In the prelude to the release of the album, frontman Dani Filth, advised that this would be reminiscent of an old-school COF album, perhaps in the vein of Nmypthetamine but also keeping up with the bands modern direction which was illustrated on their last album 2017’s Cryptoriana – The Seductiveness of Decay. On first listen it is fair to say he’s not wrong. In fact he’s spot-on.
The album opens with a short but haunting instrumental piece before exploding into life, or death if you prefer, with a rhythmically ferocious track “Existential Terror” backed by the symphonic elegance that is the band’s trademark. The gears shift more times than a Formula One driver but always with the intention of pushing forward. By contrast “Necromantic Fantasies”, the next track, is even-paced save for the odd up-tempo lead guitar lines. It is arguably COF at their finest, a little less screech in Dani’s vocals and lies on the lower end of the extremity scale, but showcases the full extent of what the band is capable of in all of their gothic cinematic glory. Truly pushing beyond the boundaries that have often stagnated the extreme metal genre.
Renowned author of the obscure H.P. Lovecraft provides the inspiration for the gloriously rabid “Crawling King Chaos”. The pulsating drumbeat and razor-sharp guitar work allows Dani Filth to vocally bleed all over this track. The keyboards and orchestral backing vocals add an air of menace that draws you in like a foolish teenage victim in a slasher film. The composition of the track is outstanding and once again just proves that when it comes to dark cinematic music in the minds of raging talented musicians with a penchant for the extreme they have no equals.
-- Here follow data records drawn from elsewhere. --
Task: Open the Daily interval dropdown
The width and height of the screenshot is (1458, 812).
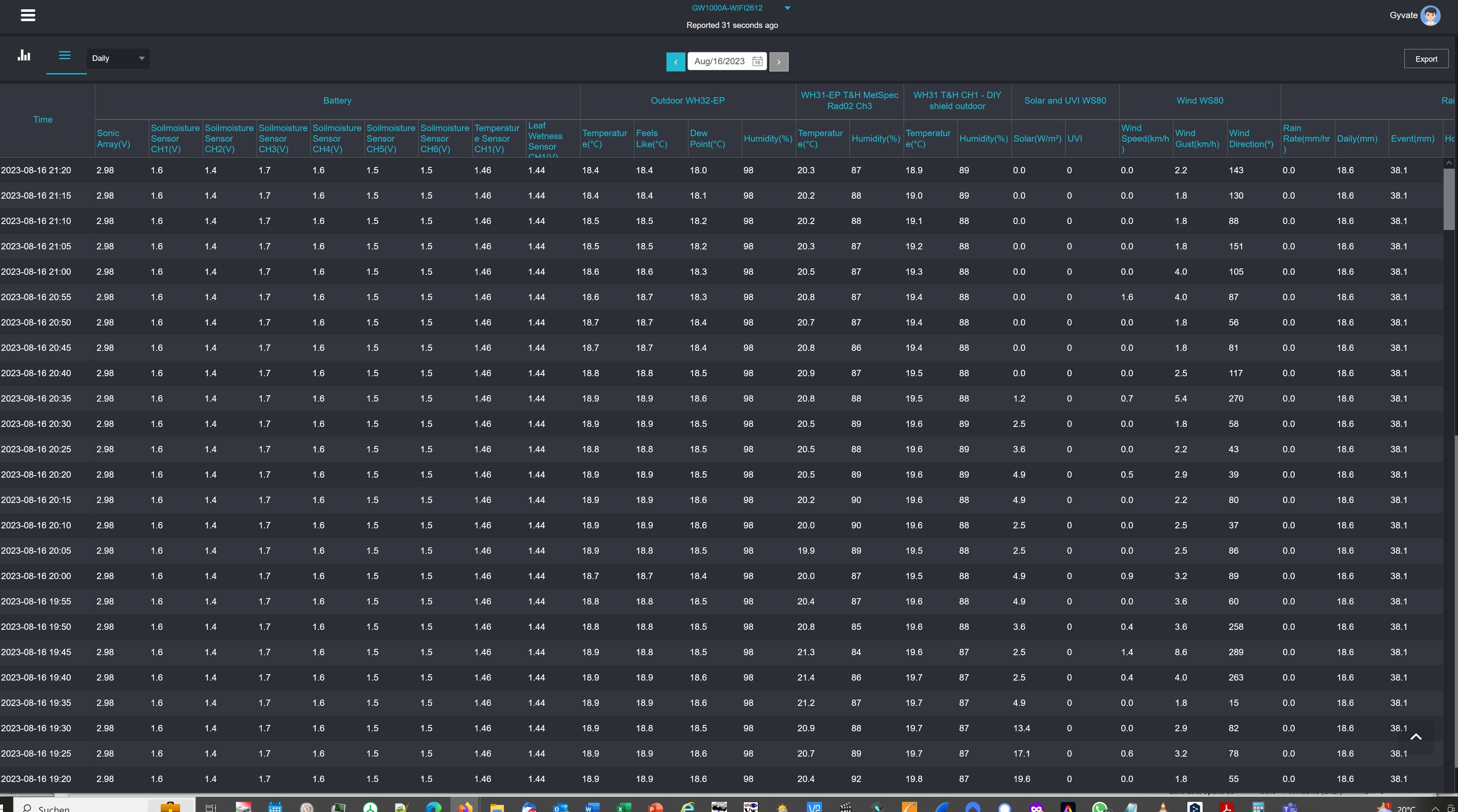Action: click(x=118, y=58)
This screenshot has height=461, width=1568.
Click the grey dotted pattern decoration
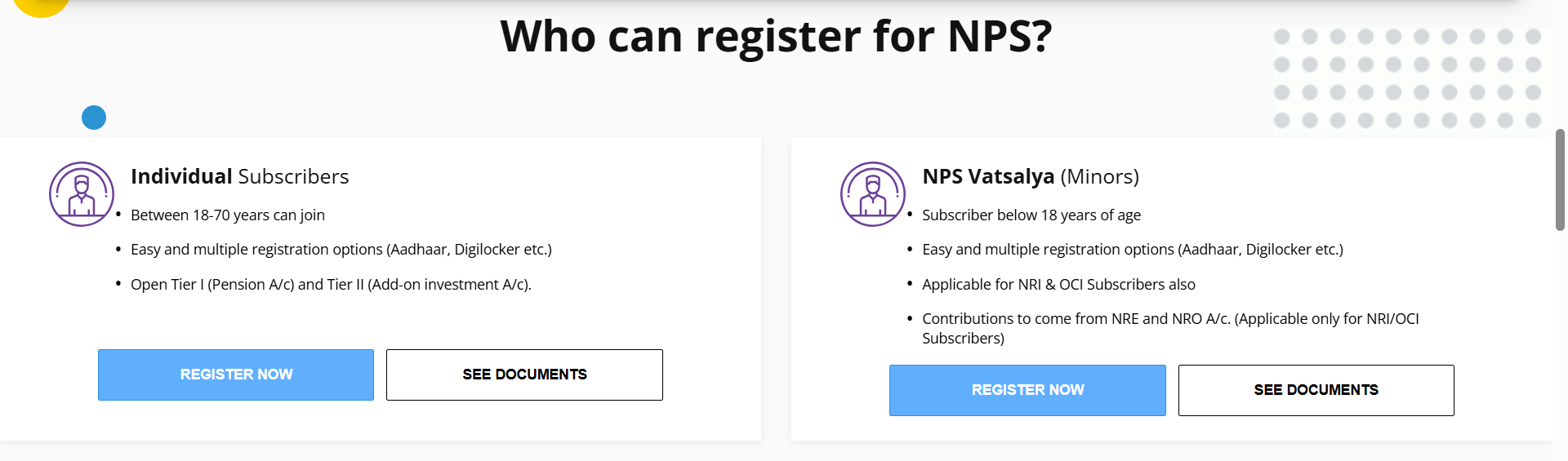[1407, 78]
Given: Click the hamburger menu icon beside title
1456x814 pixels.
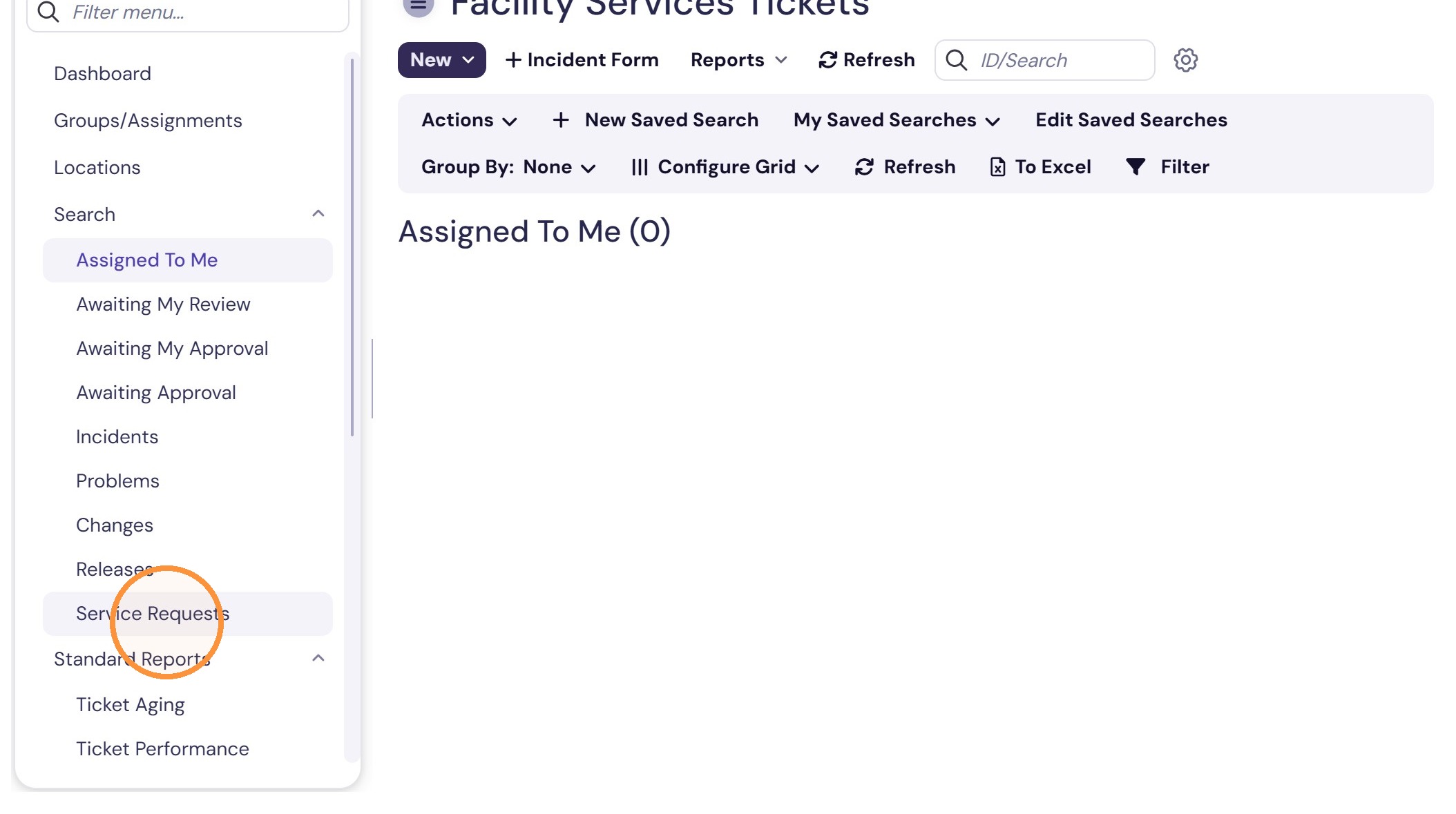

Across the albums 70 minute runtime, if you include the two bonus tracks, there is barely a wasted second. It is beautifully crafted and executed with skill and a masterful touch, kudos to producer Scott Atkins for his work in bringing the madness to life in such a sonically pleasing way.
More standout tracks emerge out of the darkness in the shape of the brilliantly erractic “The Dying of the Embers” and a uber-paced “Us, Dark, Invincible” which is classic COF reset for 2021. There is also a delight for horror fans with the guest appearance of Doug “Pinhead” Bradley, he of the Hellraiser franchise, as he lends his devil tongue to provide us with an ominous warning about the future of the human race in the backdrop of a progressively aggressive riff and familiar filthy vocals.
If there was any doubt about the place of Cradle of Filth in the pantheon of the great metal bands of the past three decades then it has been well and truly cemented with Existence is Futile. A finer album of any genre in 2021 your ears are unlikely to hear.
Donnie’s Rating: 10/10 – A modern day monstrous masterpiece.